Французские правоприменители еще в середине XX века окончательно отказались от идеи обоснования рассматриваемого института обращением к нормам о вреде и убытках. Наиболее ясно эта позиция выражена в Решении Кассационного Суда от 20 октября 1959 года по иску физического лица — собственника земельного участка, к энергетической компании, в собственности которой находился соседний с принадлежащим истцу земельный участок. Требование заключалось в обязании юридического лица провести определенные строительные работы. Суд, удовлетворив иск, одновременно присудил к уплате «l’astreinte». При обжаловании указанного Решения ответчик ссылался на явное превышение начисленной денежной суммы над реально причиненным истцу ущербом. Суд в ответ на такой довод возразил, что «l’astreinte» не имеет ничего общего с возмещением убытков, служит мерой принуждения, средством, позволяющим заставить должника исполнить судебное решение. Финальная точка в вопросе о привязке астрента к системе вреда и убытков, как указывалось ранее, была поставлена в рамках Закона № 72-626 от 5 июля 1972 года, выделившего механизм «l’astreinte» в самостоятельный правовой институт, не зависящий от размера причиненного кредитору ущерба. Л. Жюллио де ла Морандьер также обращал внимание, что присуждение в форме «l’astreinte» не направлено на покрытие понесенных потерь кредитора, подобно институту возмещения убытков, более того, начисленная денежная сумма может в значительной степени превышать реальный ущерб кредитора [4] .

Отметим, что российская судебная практика даже в этом, казалось бы, давно разрешенном вопросе неоднородна. В то время, как суд одного округа исходит из четкого понимания того, что применение к заявлению о присуждении «судебной неустойки» правовой конструкции убытков необоснованно и противоречит положениям статей 308.3 и 15 ГК РФ [5] , суды других округов зачастую продолжают ошибочно настаивать на компенсационном характере «судебной неустойки» и необходимости учета принципа соразмерности последствиям неисполнения обязательства [6] .

Стоит признать, что проблема неясности правовой природы астрента своего разрешения отказом от теории возмещения убытков так и не достигла. Если дополнительная денежная санкция в формате «l’astreinte» не носит компенсаторный характер и при этом не является основанием для прекращения обязанности должника по исполнению требований судебного акта, то какова цель суда, присуждающего кредитора к указанной денежной санкции. Можно предположить, что суд действует в целях обеспечения стабильности делового оборота и исходит из общепризнанного принципа «pacta sunt servanda», расширительным образом толкуя его как необходимость неукоснительного соблюдения не только договорных, но и иных принятых на себя, в том числе в рамках судебного разбирательства, обязательств.

Способ обеспечения исполнения обязательств.

Применительно к российской правовой действительности трудно не обратить внимание, что внедрение правил об астренте было сопровождено появлением нового для российского права термина — «судебная неустойка». Означает ли это, что законодатель был намерен ввести некий новый вид неустойки, выступающей в роли обеспечения исполнения обязательства. Содержащаяся в статье 308.3 ГК РФ отсылка к положению о неустойке (пункт 1 статьи 330 ГК РФ), действительно, свидетельствует о таком намерении. И суды нижестоящих инстанций порой буквально воспринимают этот факт, обосновывая назначение астрента ссылкой на положения статьи 329 ГК РФ о способах обеспечения исполнения обязательств [7] . В мотивировочной части некоторых постановлений судьи прямо отмечают производный характер «судебной неустойки» от обеспечиваемого обязательства и указывают на необходимость учета обеспечительной функции этого правового инструмента [8] . К. Цвайгерт и Х. Кетц определяли «l’astreinte» как гражданско-правовую штрафную санкцию, в чистом виде направленную на обеспечение обязательств [9] . Но едва ли это суждение можно трактовать как квалификацию астрента в виде обеспечительной конструкции в ее гражданско-правовом понимании.

Извлечённые данные:
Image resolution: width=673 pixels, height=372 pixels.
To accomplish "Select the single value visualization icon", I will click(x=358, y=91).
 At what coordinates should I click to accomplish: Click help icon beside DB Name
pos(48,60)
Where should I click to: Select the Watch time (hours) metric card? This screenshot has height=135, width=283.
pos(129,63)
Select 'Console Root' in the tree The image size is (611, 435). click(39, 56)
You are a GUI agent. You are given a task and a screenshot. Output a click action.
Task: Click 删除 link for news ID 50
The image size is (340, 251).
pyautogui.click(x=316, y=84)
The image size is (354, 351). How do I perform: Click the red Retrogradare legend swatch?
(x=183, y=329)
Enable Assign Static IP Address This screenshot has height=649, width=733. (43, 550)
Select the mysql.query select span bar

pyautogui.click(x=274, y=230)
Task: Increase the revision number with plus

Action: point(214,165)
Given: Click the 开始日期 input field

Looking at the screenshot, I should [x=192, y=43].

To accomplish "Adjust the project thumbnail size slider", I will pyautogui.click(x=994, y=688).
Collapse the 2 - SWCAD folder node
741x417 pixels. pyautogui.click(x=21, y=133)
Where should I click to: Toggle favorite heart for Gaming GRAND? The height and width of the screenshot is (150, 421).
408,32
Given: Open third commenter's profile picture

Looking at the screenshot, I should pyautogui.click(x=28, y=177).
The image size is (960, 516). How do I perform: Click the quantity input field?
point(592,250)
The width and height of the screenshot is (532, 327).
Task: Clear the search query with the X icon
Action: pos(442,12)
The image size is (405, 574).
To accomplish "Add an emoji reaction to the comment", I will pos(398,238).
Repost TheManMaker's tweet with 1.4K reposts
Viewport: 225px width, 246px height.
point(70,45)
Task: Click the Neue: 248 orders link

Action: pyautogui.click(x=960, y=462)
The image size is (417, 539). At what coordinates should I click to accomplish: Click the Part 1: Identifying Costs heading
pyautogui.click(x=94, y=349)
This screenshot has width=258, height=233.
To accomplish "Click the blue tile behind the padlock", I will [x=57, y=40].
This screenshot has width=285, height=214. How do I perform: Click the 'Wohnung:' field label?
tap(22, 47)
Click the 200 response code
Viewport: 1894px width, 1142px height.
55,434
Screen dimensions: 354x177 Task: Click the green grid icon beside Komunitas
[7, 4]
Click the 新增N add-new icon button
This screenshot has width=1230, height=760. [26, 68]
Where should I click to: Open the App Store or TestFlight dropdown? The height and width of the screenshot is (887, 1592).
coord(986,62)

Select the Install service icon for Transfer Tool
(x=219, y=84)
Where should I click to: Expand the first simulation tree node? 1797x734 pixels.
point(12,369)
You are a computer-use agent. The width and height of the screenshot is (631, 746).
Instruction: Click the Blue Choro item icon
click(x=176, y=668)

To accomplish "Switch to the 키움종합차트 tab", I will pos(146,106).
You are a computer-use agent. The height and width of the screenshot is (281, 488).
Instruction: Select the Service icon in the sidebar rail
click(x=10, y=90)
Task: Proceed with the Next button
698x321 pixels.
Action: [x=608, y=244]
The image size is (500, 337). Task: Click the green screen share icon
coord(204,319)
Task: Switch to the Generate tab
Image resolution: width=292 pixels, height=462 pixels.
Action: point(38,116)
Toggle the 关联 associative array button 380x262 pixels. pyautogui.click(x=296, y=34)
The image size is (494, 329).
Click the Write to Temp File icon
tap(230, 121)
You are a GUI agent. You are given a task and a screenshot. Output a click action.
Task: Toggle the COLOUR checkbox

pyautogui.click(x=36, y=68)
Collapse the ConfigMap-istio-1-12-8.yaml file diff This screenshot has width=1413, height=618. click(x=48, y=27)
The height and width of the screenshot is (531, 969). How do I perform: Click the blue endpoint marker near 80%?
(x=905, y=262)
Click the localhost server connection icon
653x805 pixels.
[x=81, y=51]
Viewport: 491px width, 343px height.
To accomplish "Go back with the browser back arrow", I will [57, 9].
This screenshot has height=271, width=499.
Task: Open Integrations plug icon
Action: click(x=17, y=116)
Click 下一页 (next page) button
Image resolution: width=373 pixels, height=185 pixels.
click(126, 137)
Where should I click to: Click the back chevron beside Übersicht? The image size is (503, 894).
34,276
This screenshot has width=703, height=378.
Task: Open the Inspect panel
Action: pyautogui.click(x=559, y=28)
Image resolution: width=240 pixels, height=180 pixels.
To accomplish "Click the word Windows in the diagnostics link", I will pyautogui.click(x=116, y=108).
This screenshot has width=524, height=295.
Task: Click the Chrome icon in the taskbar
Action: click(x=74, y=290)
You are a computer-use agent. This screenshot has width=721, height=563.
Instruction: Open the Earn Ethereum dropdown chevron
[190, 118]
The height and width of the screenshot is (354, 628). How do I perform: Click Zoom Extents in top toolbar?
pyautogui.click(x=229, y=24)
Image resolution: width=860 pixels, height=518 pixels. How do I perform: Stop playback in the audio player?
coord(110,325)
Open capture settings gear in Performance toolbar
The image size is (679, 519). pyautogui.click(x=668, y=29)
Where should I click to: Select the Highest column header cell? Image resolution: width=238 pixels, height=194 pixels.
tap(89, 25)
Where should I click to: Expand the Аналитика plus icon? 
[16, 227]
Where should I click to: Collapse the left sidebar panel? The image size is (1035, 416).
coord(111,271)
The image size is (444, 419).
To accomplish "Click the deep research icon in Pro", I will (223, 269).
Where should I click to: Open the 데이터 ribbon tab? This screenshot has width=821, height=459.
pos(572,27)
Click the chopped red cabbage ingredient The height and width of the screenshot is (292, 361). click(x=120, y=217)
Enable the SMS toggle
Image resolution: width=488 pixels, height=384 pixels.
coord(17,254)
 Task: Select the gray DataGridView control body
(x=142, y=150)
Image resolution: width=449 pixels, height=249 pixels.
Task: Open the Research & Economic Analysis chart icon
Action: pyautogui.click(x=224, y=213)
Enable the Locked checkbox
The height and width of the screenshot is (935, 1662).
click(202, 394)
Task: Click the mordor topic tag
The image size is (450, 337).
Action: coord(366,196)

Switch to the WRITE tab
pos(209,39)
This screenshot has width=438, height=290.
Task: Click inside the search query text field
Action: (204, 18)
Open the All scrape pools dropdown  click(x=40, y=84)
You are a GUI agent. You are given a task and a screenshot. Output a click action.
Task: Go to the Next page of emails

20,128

Что сделать:
1. Повторите, пожалуйста, дословно часть текста об астренте: всё от слов «Стоит признать, что» и вниз до слов «обеспечения исполнения обязательств.».
2. Какого числа Кассационный суд вынес решение по иску собственника земельного участка к энергетической компании, согласно тексту об астренте?

Ответы по заданиям:
1.
Стоит признать, что проблема неясности правовой природы астрента своего разрешения отказом от теории возмещения убытков так и не достигла. Если дополнительная денежная санкция в формате «l’astreinte» не носит компенсаторный характер и при этом не является основанием для прекращения обязанности должника по исполнению требований судебного акта, то какова цель суда, присуждающего кредитора к указанной денежной санкции. Можно предположить, что суд действует в целях обеспечения стабильности делового оборота и исходит из общепризнанного принципа «pacta sunt servanda», расширительным образом толкуя его как необходимость неукоснительного соблюдения не только договорных, но и иных принятых на себя, в том числе в рамках судебного разбирательства, обязательств.

Способ обеспечения исполнения обязательств.

2. 20 октября 1959 года.